The real Helen Ralston was not only Logan’s muse and inspiration, but went on to become a successful writer herself. She’d written the cult classic In Troy, that amazing, poetic cry of a book, which throughout my twenties had been practically my Bible.
And yet I’d had no idea, when I’d huddled on my bed and lost myself in the mythic story and compelling, almost ritualistic phrases of In Troy, that its author was staring down at me from the wall. I’d only discovered that in the early 1980s, when I was living in London and In Troy was reprinted as one of those green-backed Virago Classics, with a detail from W. E. Logan’s Circe on the cover. Angela Carter had written the appreciative introduction to the reprint, and it was there that I had learned of Helen Elizabeth Ralston’s relationship with W. E. (Willy) Logan.

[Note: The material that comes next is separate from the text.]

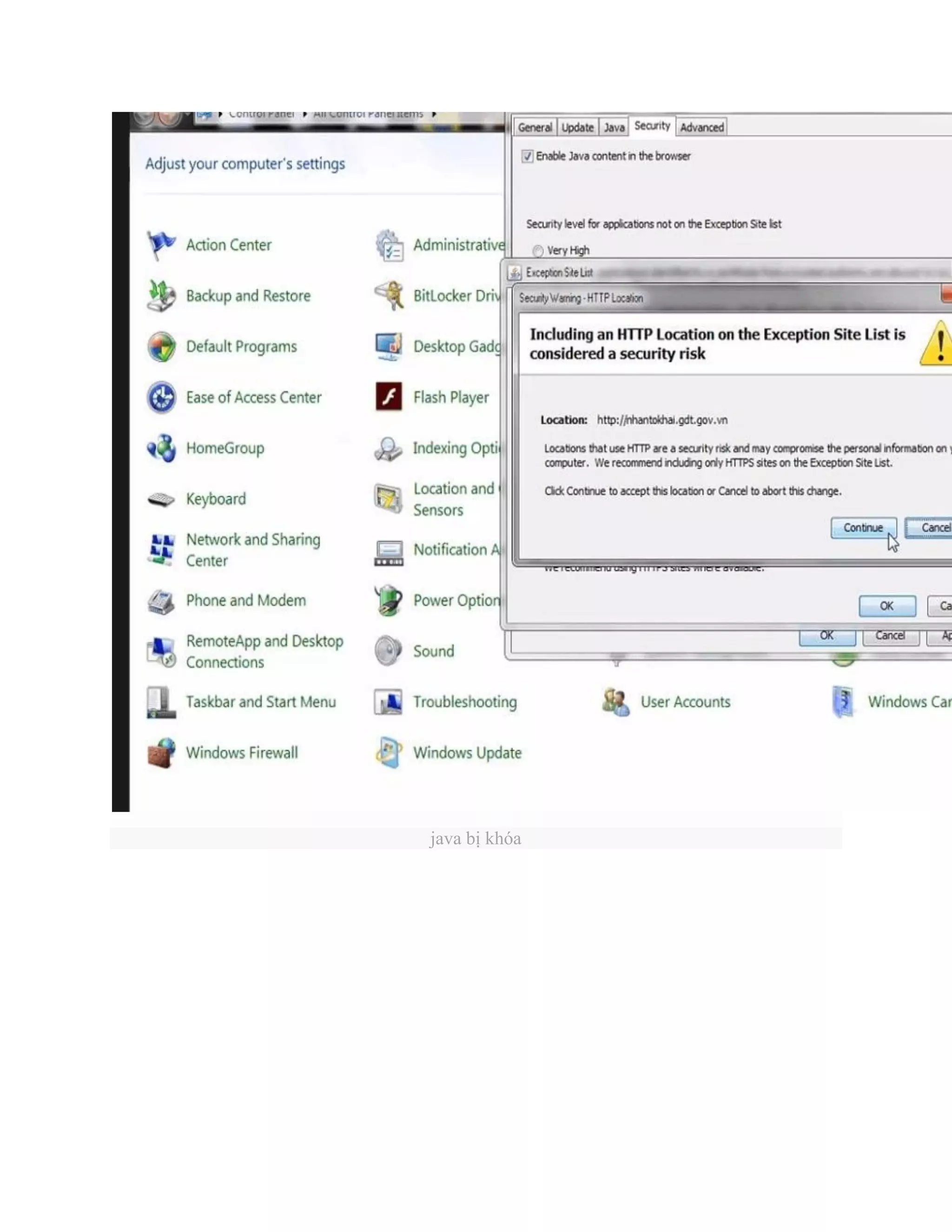
Task: Click Continue in the Security Warning dialog
Action: tap(862, 528)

Feeling suddenly much livelier, I left the gallery and went down Princes Street to the big bookshop there. I couldn’t find In Troy or anything else by Helen Ralston in the fiction section. Browsing through the essays and criticism I eventually found a book called A Late Flowering by some American academic, which devoted a chapter to the books of Helen Ralston. Willy Logan was better represented. Under “L” in the fiction section was a whole row of his novels, the uniform edition from Canongate. The only book I’d read of his was one based on Celtic mythology, which had been published, with an amazing George Barr cover, in the Ballantine Adult Fantasy line around about 1968. I remembered nothing at all about it now, not even the title.
After a little hesitation I decided to try In Circe’s Snare for its suggestive title, and I also bought Second Chance at Life by Brian Ross, a big fat biography of Logan, recently published. And then I noticed the time and knew I had to run.